Logo depois, eu o contei sobre como foi ficar longe dele e sobre todas as coisas que também havia aprendido:


— Já estou velha e murcha. Minha beleza se foi e minhas pétalas despencam uma a uma. E ainda assim, você continua a me amar! E eu te amo, também. Oh, como sofri nos primeiros ocasos sem ti, meu príncipe… Mas então, fiz algumas amizades.


— Amizades? — os grandes olhos do meu amado cintilaram de curiosidade.


— Sim. Como a da Lagarta. No início, tive muito nojo dela, e mal pude acreditar quando ela se tornou uma borboleta tão bonita! “O mundo se transforma, assim como eu. O que hoje é menosprezado, amanhã é adorado. E o que hoje é mirabolantemente belo, amanhã estará murcho e velho”, ela disse poeticamente.

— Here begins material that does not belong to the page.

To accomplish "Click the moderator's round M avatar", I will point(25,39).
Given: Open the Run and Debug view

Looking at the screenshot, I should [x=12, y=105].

Não foi uma ofensa, e sim um conselho. Ela continuou, sobrevoando minhas lágrimas: “Dessa forma, de que te importa as lagartas ao chão ou sua beleza passageira? Você é uma pequena flor, em um universo enorme. Não se pode mudar isso”.

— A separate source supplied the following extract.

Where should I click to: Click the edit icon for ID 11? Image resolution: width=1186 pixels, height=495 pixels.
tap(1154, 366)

— Ela é muito sensata. Gostaria de conhecê-la.


— Não é possível. — respondi entristecida. — Ela se foi. Mas eu também conheci a Florzinha! Ela tem apenas um adorno de flores azuis ao redor do miolo, e tive pena dela por ser tão simples… Começamos a conversar. A voz dela era tão bonita, seu coração tão bom e seus pensamentos tão encantadores! Nos tornamos amigas, e passei a admirá-la intensamente. Foi quando aprendi que, como você mesmo disse, “só se vê bem com o coração”. Mas ela também murchou e se foi. Você iria gostar dela.


— Ela te cativou. — constatou o Pequeno Príncipe, surpreso.


— Sim… E há mais um bom amigo que conheci. O Baobá.


— Como? Onde?!


— Era um pequeno ramo, aqui perto de mim. Era doce e educado, mas obstinado a continuar vivo, mesmo eu tendo explicado a ele o que aconteceria se ele crescesse demais. Mas então… eu o amei muito, e ele me amou. Amou também a Lagarta e a Florzinha, e cada um dos ocasos que aconteceram enquanto ele viveu. Percebeu que não queria fazer mal à nós. “Meu amor é maior que meu egoísmo”, explicou, e do modo mais altruísta e corajoso possível, se aninhou em meio ao solo mais uma vez.


O Pequeno Príncipe estava com lágrimas nos olhos. Sua Rosa estava morrendo, e finalmente, o amava com todo o seu coração.


— No fundo… — ele murmurou, a voz fraca — aprendemos a mesma coisa em nossas viagens.


E as últimas pétalas da Rosa lentamente pousaram no chão; ela morreu com tanta graciosidade quanto nasceu.